§ **TASK TO CARRY OUT**
Any images in the records should be skipped; transcribe the rest exactly.

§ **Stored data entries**
┄┄┄┄┄┄┄┄┄┄┄┄┄┄┄┄┄┄┄┄

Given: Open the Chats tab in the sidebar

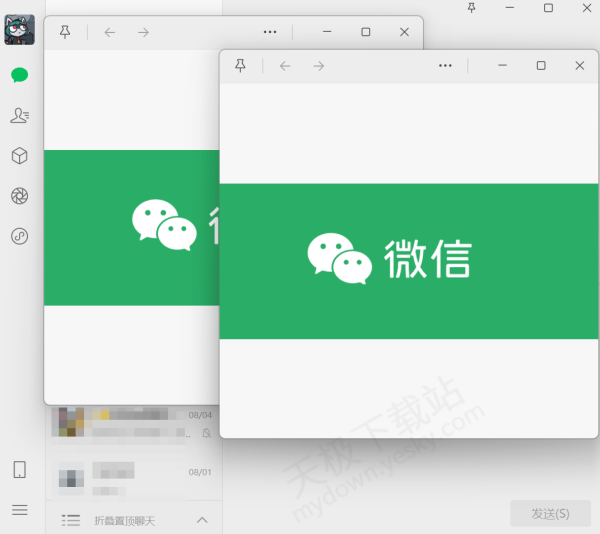Looking at the screenshot, I should click(19, 75).
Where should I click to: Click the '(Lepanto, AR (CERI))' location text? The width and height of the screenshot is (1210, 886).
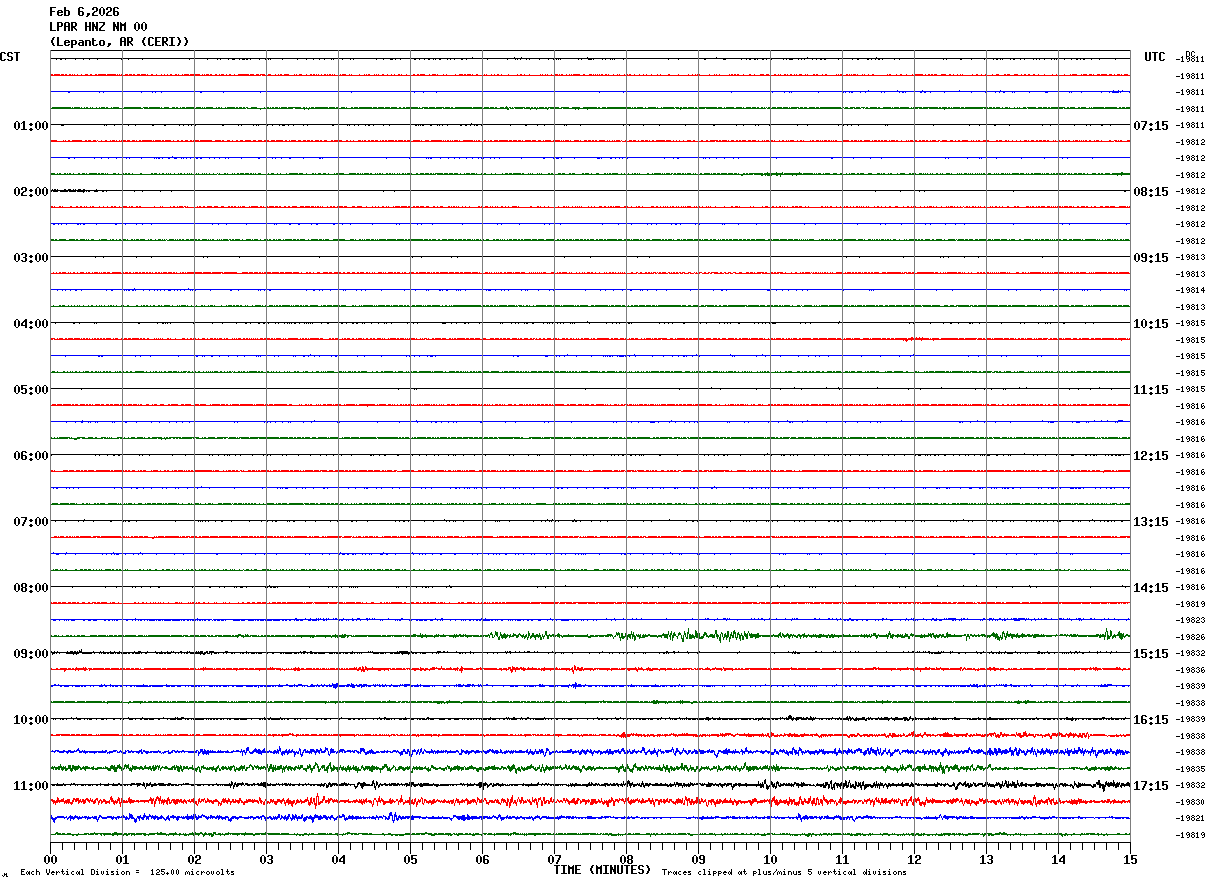point(119,42)
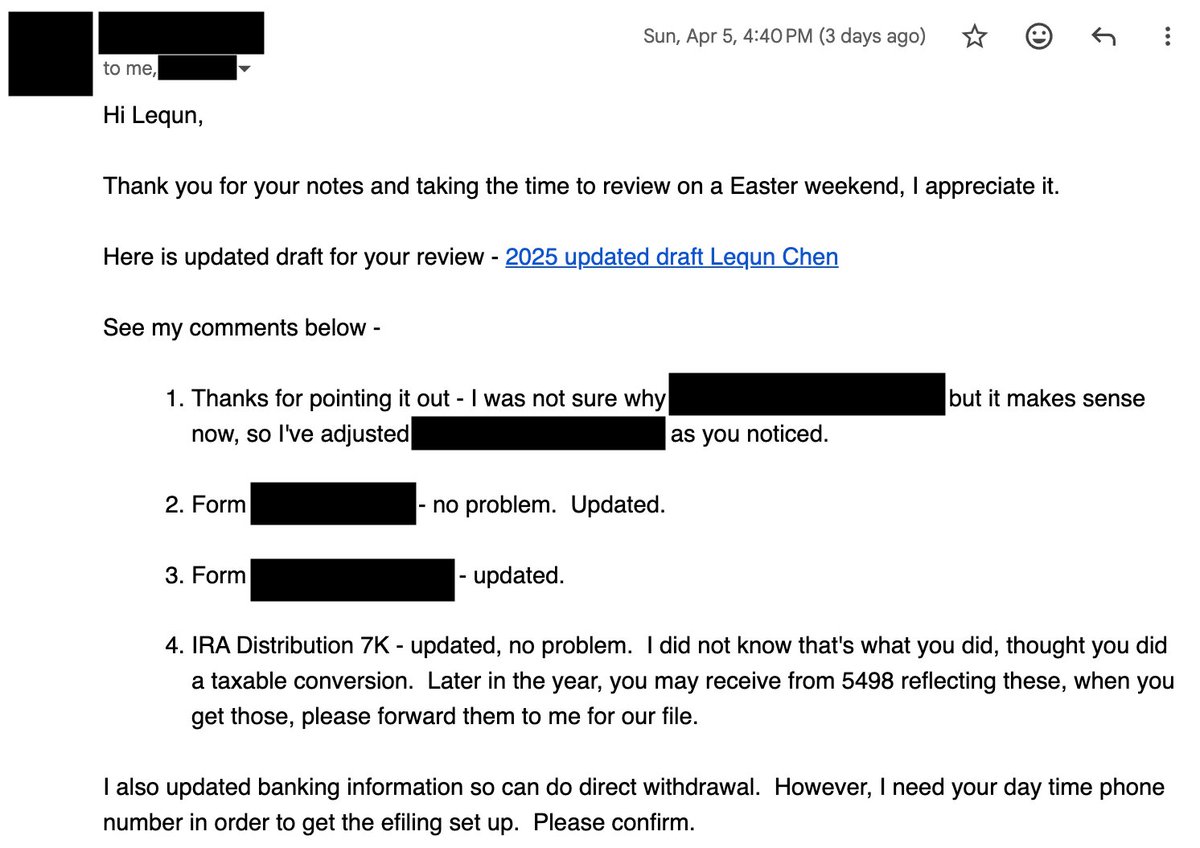
Task: Click "Here is updated draft for your review" text
Action: [x=293, y=257]
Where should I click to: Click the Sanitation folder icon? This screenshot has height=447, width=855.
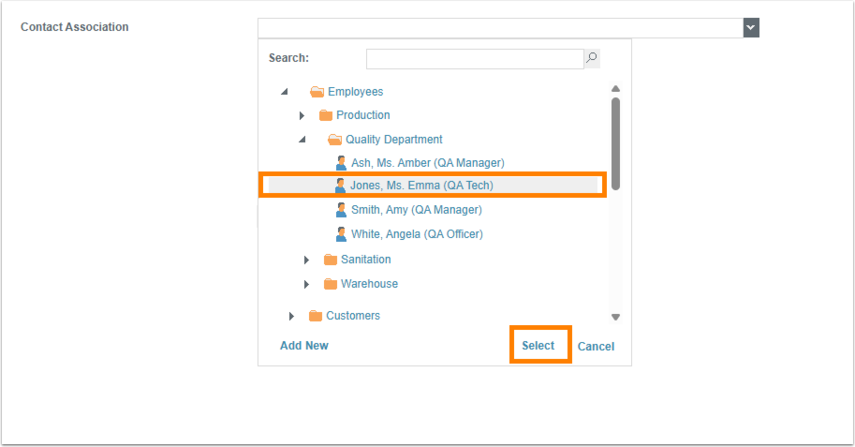tap(330, 260)
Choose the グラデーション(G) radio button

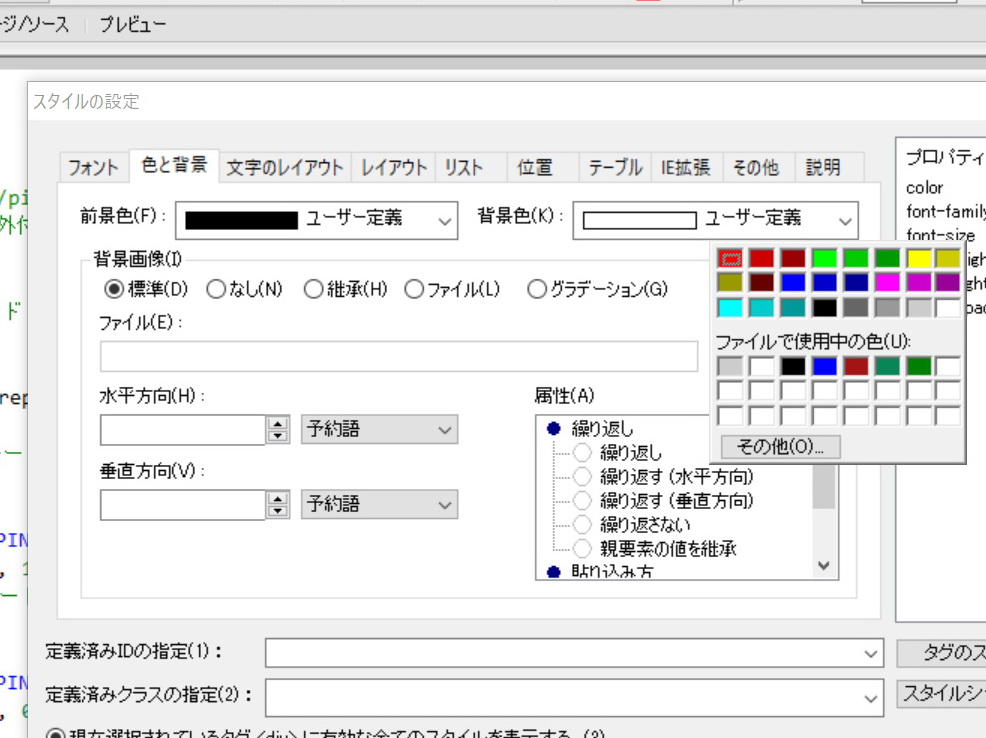click(x=537, y=290)
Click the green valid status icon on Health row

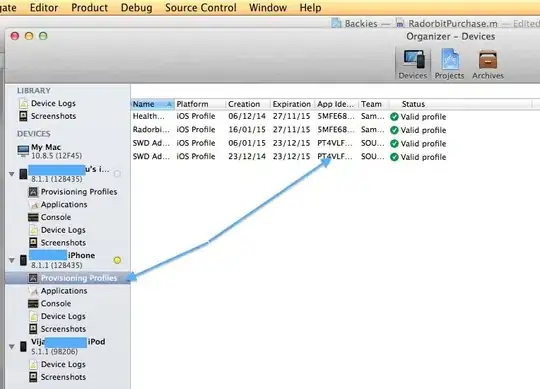[x=394, y=117]
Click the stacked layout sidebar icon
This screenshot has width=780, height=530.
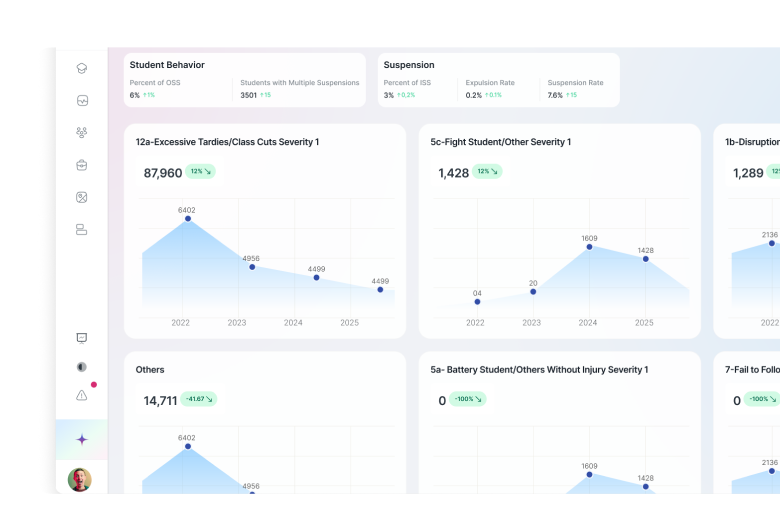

┄┄┄┄┄┄┄┄┄┄┄┄┄┄┄┄┄┄┄┄

§ **RESULT OF THIS EXERCISE**
Given: Open the Chats tab in the sidebar

Looking at the screenshot, I should click(19, 75).
Where should I click to: Click the '(Lepanto, AR (CERI))' location text? The width and height of the screenshot is (1210, 886).
point(119,42)
Task: Click "Here is updated draft for your review" text
Action: [x=293, y=257]
Where should I click to: Click the Sanitation folder icon? This screenshot has height=447, width=855.
tap(330, 260)
Choose the グラデーション(G) radio button

click(x=537, y=290)
Click the green valid status icon on Health row

[x=394, y=117]
Click the stacked layout sidebar icon
This screenshot has width=780, height=530.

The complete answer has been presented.